Tout le monde avait participé, cotisant selon ses moyens pour lui offrir cette muleta d’occasion, une première main, qui trônait, rutilante, dans cette vitrine de la calle Sierpes de Séville templant déjà son allure de promeneur. C’est vrai qu’elle était belle, pas fanée et rapiécée comme la sienne qui avait traversé les époques et vu triompher Manolete, El Cordobes et Enrique Ponce.

José-Antonio porterait des bouteilles de manzanilla.
Soixante huit ans… ça s’arrose, non ?

6 commentaires:

Anonyme a dit…

Oui mais toi tu as les lectrices acquises à ta cause...

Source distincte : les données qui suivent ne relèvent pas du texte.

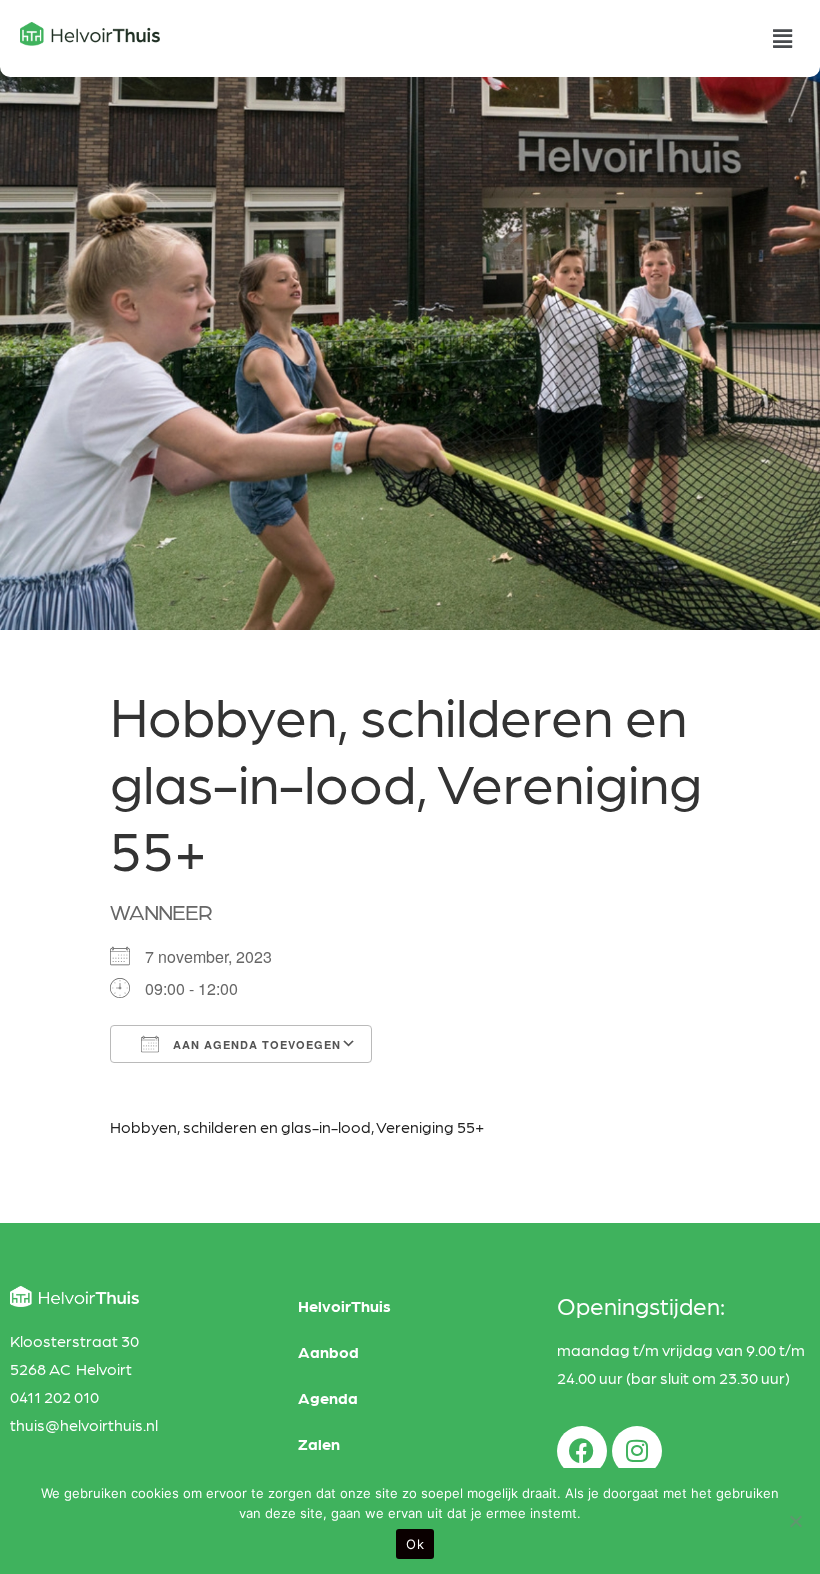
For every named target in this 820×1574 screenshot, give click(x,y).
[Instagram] (637, 1451)
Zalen (319, 1443)
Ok (415, 1544)
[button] (783, 38)
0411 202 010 (54, 1396)
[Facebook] (582, 1451)
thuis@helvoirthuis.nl (84, 1424)
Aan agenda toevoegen (255, 1044)
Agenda (328, 1397)
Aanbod (328, 1351)
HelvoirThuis (344, 1305)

Sinon: Tous affichaient cet air grave, repliés en eux-mêmes, ego et reins cambrés, main basse et œil fixe.
T'as oublié le menton prognathe...

isa du moun

Anonyme a dit…

Moi ,j'aurais plutôt pensé que c'était une nouvelle sur l'espoir et le rêve que rien ne peut éteindre,même pas le temps qui passe...Mais bon, chacun comprend ce qu'il veut ou ce qu'il peut...Ne te vexe pas ,mais je trouve que les phrases sont un peu longues et avec des adverbes qui les alourdissent.Je ne suis pas du genre à faire des compliments dégoulinants de gentillesse hypocrite.
A part ça, je trouve que tu te fais trop rare ces temps-ci sur ton blog...
isa

Marc Delon a dit…

Bon, je me sens moins seul : à toutes les trois nous arriverons bien à le gagner un jour ce prix...

Anonyme a dit…

"à toute les trois"....
F Bruschet le dit que tu as un coté féminin très prononcé...
D'ailleurs j'ai cru comprendre qu'il t'accusait d'avoir tous les défauts féminins et toutes les qualités des hommes...
isa du moun

Marc Delon a dit…

Ouiiiii.... puisque je suis votre copine...
Bruschet ? Ce misogyne ? Pffff... Depuis qu'il essaye de me rouler une pelle celui-là ! Mais je tiens bon... ;-)

Anonyme a dit…

Puisque le blog semble avoir pris son essor, - enfin !- et que je n’arrive plus à suivre, peut-être vais-je y aller de mon grain de sable ( je viens de quitter la plage).
Cette nouvelle, pleine d’humour avec sa chute comme souvent inattendue, pour moi, elle est confiance dans la vie, oubli de la fulgurance du temps puisqu’on est toujours à apprendre quelque chose, que les désirs et les intérêts sont intarissables tant que la machine corporelle fonctionne.
Que veut dire « efféminé » ? Serait-ce avoir de la sensibilité ?

Pourquoi cette nouvelle invention Marc, supprimer les commentaires avant que le mois soit fini?